Description of the task:
Transcribe exactly the lines from the one containing "Given: Save the new location" through the last line of the listing below, inclusive, and nothing beyond them.
━━━━━ Given entries
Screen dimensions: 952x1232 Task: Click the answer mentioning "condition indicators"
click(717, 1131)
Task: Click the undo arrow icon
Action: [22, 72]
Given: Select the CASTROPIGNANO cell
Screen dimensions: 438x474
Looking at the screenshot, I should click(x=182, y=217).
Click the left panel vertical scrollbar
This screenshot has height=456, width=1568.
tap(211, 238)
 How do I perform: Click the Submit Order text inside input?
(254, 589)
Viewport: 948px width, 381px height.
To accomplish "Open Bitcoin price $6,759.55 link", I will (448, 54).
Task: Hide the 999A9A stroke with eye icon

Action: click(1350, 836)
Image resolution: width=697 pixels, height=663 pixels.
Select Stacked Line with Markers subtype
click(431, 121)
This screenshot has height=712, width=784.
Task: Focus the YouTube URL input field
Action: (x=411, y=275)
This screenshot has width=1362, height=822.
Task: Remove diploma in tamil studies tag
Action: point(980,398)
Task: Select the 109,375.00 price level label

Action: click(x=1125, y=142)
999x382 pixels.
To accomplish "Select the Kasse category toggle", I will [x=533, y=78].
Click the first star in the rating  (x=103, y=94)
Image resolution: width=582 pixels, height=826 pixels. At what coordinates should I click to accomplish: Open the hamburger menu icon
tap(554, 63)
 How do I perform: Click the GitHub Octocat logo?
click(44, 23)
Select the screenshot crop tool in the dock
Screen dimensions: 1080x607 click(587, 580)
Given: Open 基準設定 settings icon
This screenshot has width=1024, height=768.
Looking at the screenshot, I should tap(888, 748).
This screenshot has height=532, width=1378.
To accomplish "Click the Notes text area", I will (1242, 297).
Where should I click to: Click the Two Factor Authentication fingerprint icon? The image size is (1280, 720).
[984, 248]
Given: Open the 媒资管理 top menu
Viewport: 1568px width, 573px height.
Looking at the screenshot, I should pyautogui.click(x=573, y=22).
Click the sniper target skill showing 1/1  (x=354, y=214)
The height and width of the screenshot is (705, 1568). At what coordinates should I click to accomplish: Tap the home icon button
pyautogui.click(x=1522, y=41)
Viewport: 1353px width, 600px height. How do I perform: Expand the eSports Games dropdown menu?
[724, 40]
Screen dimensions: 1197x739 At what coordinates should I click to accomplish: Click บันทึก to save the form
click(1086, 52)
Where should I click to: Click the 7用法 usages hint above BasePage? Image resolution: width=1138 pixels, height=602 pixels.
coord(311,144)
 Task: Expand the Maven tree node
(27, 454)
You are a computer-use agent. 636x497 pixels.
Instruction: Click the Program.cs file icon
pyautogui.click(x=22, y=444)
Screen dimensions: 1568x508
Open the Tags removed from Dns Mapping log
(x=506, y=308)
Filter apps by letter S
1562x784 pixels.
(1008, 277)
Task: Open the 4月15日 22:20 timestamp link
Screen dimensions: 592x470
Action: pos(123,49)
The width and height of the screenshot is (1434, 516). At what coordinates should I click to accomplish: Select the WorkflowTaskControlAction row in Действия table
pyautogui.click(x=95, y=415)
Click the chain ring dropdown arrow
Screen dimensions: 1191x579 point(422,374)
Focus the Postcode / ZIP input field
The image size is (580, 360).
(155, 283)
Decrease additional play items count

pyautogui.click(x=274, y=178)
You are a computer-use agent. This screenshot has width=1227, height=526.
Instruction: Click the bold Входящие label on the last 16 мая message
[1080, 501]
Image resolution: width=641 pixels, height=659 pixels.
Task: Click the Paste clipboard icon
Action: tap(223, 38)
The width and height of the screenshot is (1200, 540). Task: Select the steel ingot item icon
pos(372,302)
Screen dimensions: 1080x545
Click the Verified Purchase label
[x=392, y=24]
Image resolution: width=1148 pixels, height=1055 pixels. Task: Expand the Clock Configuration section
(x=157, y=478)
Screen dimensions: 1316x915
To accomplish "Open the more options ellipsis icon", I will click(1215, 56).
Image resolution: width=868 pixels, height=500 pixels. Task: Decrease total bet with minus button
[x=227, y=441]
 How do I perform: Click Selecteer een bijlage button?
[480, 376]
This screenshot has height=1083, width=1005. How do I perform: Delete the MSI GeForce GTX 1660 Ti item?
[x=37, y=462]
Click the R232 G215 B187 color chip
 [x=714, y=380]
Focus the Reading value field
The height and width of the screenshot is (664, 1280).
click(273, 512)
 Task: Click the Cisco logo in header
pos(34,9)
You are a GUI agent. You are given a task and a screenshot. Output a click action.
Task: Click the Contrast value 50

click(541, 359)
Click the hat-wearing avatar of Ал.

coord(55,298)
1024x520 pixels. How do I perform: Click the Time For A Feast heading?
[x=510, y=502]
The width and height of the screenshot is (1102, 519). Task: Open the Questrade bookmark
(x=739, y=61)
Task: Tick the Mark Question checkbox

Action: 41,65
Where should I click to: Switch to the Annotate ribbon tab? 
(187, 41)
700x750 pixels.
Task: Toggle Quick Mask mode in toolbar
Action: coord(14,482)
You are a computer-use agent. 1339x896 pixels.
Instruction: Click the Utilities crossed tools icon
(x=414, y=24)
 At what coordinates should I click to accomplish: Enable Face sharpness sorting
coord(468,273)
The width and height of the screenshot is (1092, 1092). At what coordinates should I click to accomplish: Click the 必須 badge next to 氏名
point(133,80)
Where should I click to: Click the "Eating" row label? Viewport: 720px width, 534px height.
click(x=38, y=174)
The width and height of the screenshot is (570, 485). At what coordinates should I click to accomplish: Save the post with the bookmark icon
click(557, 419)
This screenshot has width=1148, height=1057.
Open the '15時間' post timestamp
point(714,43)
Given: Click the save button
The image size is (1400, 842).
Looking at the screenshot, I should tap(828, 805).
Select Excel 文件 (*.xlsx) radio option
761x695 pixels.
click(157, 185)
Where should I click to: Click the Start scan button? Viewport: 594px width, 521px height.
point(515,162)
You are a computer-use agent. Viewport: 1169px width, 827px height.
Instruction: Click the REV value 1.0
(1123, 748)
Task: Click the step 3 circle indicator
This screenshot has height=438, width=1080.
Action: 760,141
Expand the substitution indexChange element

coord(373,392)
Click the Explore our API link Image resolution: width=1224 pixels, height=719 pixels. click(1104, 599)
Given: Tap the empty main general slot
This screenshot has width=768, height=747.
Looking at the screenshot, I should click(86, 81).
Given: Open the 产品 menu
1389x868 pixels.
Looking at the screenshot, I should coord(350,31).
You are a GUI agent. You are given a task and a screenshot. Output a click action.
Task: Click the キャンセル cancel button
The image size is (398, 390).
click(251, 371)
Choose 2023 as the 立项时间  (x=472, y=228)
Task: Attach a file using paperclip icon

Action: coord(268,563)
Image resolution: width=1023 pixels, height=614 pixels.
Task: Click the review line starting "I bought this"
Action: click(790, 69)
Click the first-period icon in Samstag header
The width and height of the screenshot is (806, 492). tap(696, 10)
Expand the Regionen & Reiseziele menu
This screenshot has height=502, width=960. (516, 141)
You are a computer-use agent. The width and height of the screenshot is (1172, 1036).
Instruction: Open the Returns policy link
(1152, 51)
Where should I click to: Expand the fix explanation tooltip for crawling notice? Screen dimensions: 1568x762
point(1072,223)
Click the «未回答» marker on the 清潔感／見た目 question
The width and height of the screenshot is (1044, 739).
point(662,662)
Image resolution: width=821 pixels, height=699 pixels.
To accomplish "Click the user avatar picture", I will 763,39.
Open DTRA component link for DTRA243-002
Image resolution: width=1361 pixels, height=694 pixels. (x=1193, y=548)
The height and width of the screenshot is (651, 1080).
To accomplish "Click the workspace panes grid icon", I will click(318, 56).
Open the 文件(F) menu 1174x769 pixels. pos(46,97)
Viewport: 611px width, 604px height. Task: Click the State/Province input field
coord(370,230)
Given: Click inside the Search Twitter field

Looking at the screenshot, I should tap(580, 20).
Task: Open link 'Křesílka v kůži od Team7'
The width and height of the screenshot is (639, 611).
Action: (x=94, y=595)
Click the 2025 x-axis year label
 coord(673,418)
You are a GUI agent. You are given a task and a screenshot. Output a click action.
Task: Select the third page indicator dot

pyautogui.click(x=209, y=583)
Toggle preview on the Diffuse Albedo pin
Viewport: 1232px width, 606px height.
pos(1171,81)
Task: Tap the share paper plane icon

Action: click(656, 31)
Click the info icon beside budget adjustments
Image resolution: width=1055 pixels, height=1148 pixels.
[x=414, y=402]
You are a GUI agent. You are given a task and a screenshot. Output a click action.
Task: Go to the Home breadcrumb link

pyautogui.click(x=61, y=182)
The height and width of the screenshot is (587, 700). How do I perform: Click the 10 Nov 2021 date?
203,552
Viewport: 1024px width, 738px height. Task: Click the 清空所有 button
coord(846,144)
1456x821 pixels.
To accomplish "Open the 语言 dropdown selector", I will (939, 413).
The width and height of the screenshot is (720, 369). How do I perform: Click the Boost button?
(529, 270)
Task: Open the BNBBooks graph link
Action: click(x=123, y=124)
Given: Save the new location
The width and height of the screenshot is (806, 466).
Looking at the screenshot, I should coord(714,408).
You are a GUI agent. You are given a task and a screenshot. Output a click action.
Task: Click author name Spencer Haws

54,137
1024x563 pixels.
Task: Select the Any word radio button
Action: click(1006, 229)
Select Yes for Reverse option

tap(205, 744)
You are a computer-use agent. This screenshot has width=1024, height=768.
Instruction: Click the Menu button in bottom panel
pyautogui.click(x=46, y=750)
━━━━━━━━━━
Answer area:
Given: Save the new location
The width and height of the screenshot is (806, 466).
Looking at the screenshot, I should coord(714,408).
You are a GUI agent. You are given a task and a screenshot. Output a click action.
Task: Click author name Spencer Haws

54,137
1024x563 pixels.
Task: Select the Any word radio button
Action: click(1006, 229)
Select Yes for Reverse option

tap(205, 744)
You are a computer-use agent. This screenshot has width=1024, height=768.
Instruction: Click the Menu button in bottom panel
pyautogui.click(x=46, y=750)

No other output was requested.